In recent times many people are working tirelessly for their families. They are working day and night to provide for themselves and their children. It is a sad fact that no matter how much they earn, they are unable to keep up with their current expenses. In today's era, various savings schemes are coming up.
For that purpose SBI (PPF) Scheme was created by Govt.
Public Provident Fund: This is India's “savings and tax saving” scheme. "In 1968" the National Savings Scheme of the Ministry of Finance of India was created to mobilize small savings. Its main objective is to provide investment returns with decent returns through income tax benefits.

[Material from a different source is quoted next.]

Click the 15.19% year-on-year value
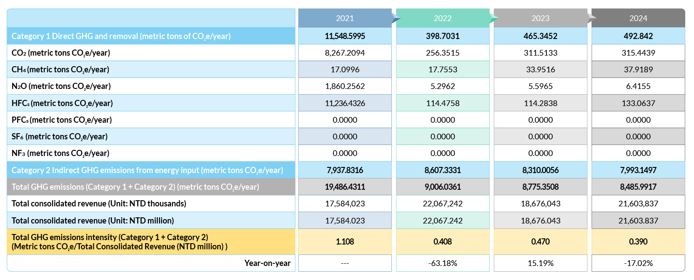(540, 263)
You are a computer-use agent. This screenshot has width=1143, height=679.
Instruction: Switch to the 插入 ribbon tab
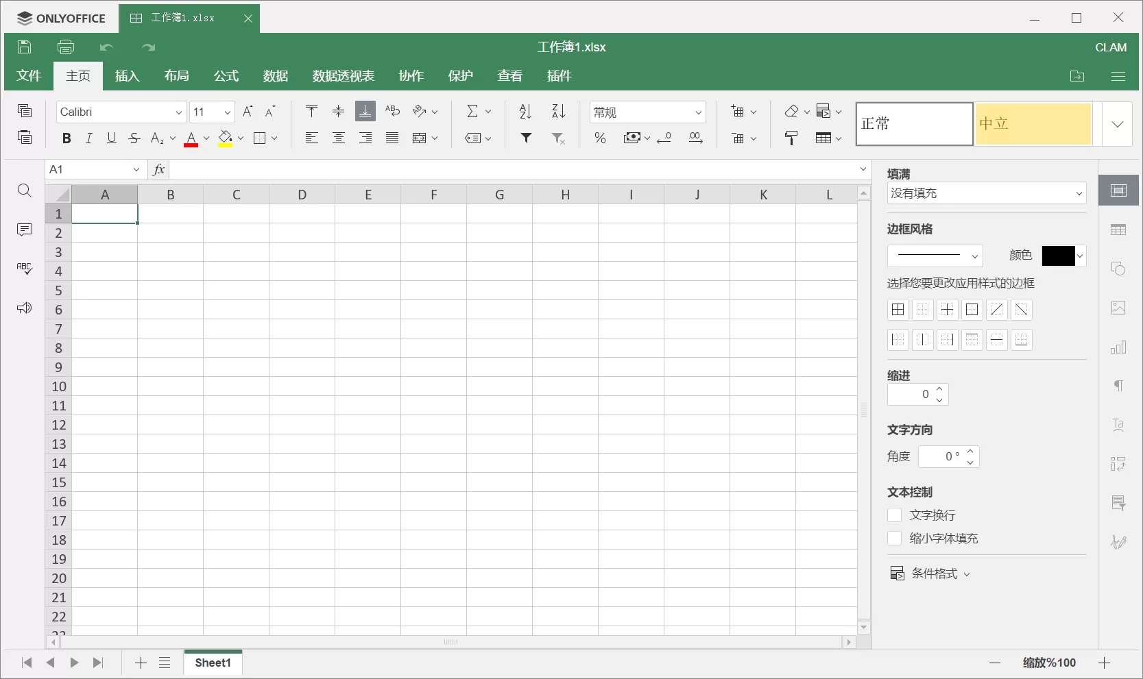tap(126, 76)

SBI (PPF) Scheme: You can invest minimum “500 to maximum 1,50,000” per year in this scheme. This plan pays “7.1%” on the annual amount you pay. Pays you interest. The scheme has a “duration of 15 years”. It can be extended by another “5 years” if you wish. If you join this scheme, the bank will also provide you loan facility because of your 15 years of investment.
Let's look at the benefits of investment:
If you have been paying Rs 50,000 per annum into the bank through SBI (PPF) scheme. 13,56,000 plus your investment and interest in 15 years. But out of which you paid only 7,50,000 in 15 years.
This amount will be given to you along with 7.1% interest paid by the bank for 15 years. In this you will get Rs 6,06,000 as interest only.
1,50,000 per annum if you pay maximum, you will get more than 40,50,000 in 15 years.